Vカット加工とレーザ溶接で改善
加工提案
「『Vカット』で成形した段差にはめ込む」
分割した2辺(側板)の位置決め固定に、「Vカット」で成形した段差にはめ込む構造にすることで、誰でも簡単にズレのない位置に位置決めすることが可能になります。
また、溶接加工はひずみの少ないレーザ溶接を使用したRビード溶接で、R仕上げ作業を削減することができます。
■ 加工方法
段差は、あらかじめ パンチ・レーザ複合マシンで「Vカット金型」を使用し加工します。

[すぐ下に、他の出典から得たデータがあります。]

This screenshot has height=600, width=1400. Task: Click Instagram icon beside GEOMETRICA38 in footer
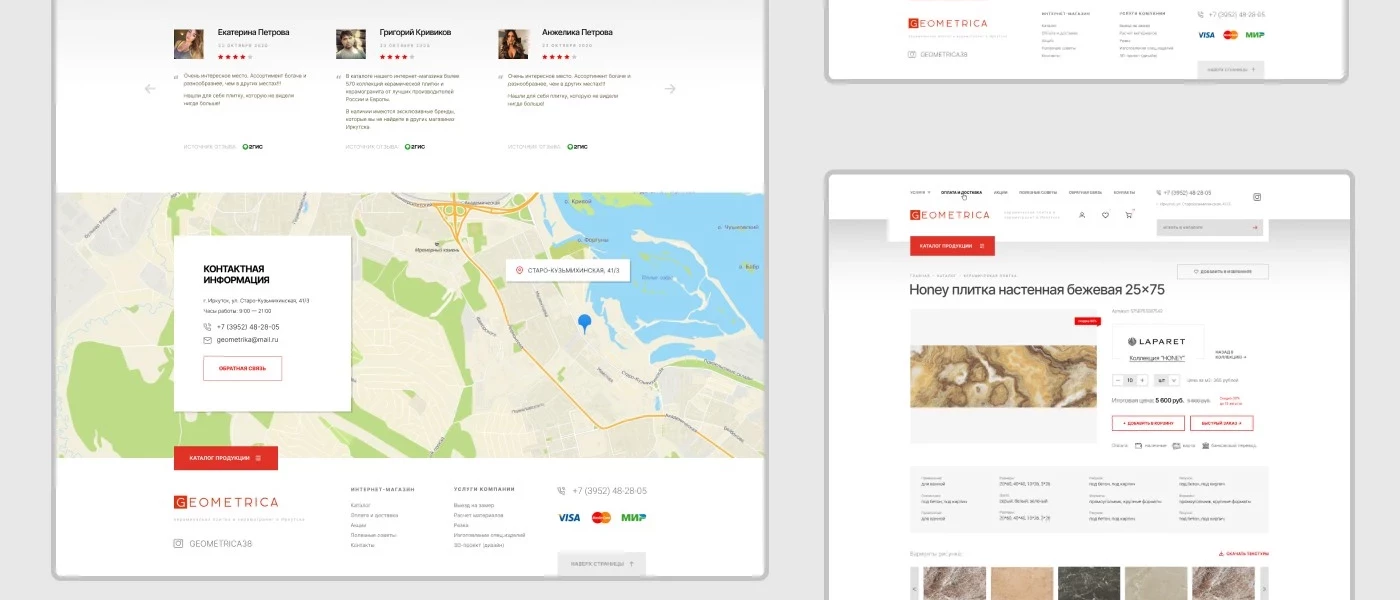[x=179, y=544]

- 「Vカット」加工を複数回行い幅広の溝を作ります。
- 幅広の溝をレーザで切断して段差にします。
- 溝の幅は板厚の半分(半引き)に位置決めできる幅にします。
- その後、本体を曲げ加工して、側板をはめ込み組み立てます。
部品構成
【工程1】
ブランク加工
【工程2】
曲げ加工
【工程3】
組立
■ ひずみが少ないファイバーレーザのRビード溶接
ファイバーレーザでRビード溶接するとR仕上げ作業の削減が可能です。
角継ぎ手を半引きに合わせ、さらに出力を調整することで、Rの大きさを変えることが可能になります。

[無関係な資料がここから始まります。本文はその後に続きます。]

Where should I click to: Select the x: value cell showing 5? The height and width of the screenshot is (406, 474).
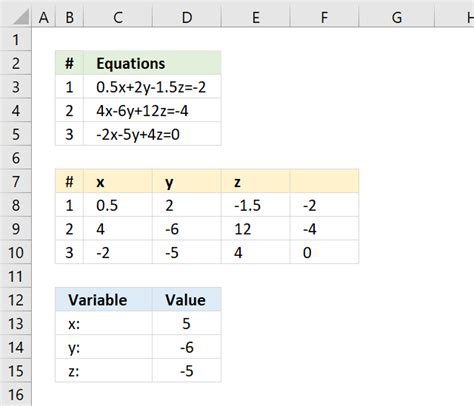187,323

出力を上げると溶け込みが大きくなり、Rは大きくなります。
出力を下げると少ない溶け込みでRは小さくなり、ひずみも少なく抑えることができます。
はめ込み構造による半引き角継ぎ手溶接

はめ込み構造で溶接しろが板厚の半分になり、
出力の調整によりRの大きさを簡単に調整できます。
ファイバーレーザのRビード溶接

効果
■ 生産性比較
Vカットの段差にはめ込み+レーザ溶接を使用した生産性
※マシン・作業者・作業環境等で時間は変わります。
まとめ
★Vカットの段差にはめ込む組み+レーザ溶接を使用したメリット
- 側板の組み立てと、仮止めの工数を削減できる。
- レーザRビード溶接で、R仕上げ作業を削減できる。
- レーザ溶接でひずみが少なく、高品質な加工ができる。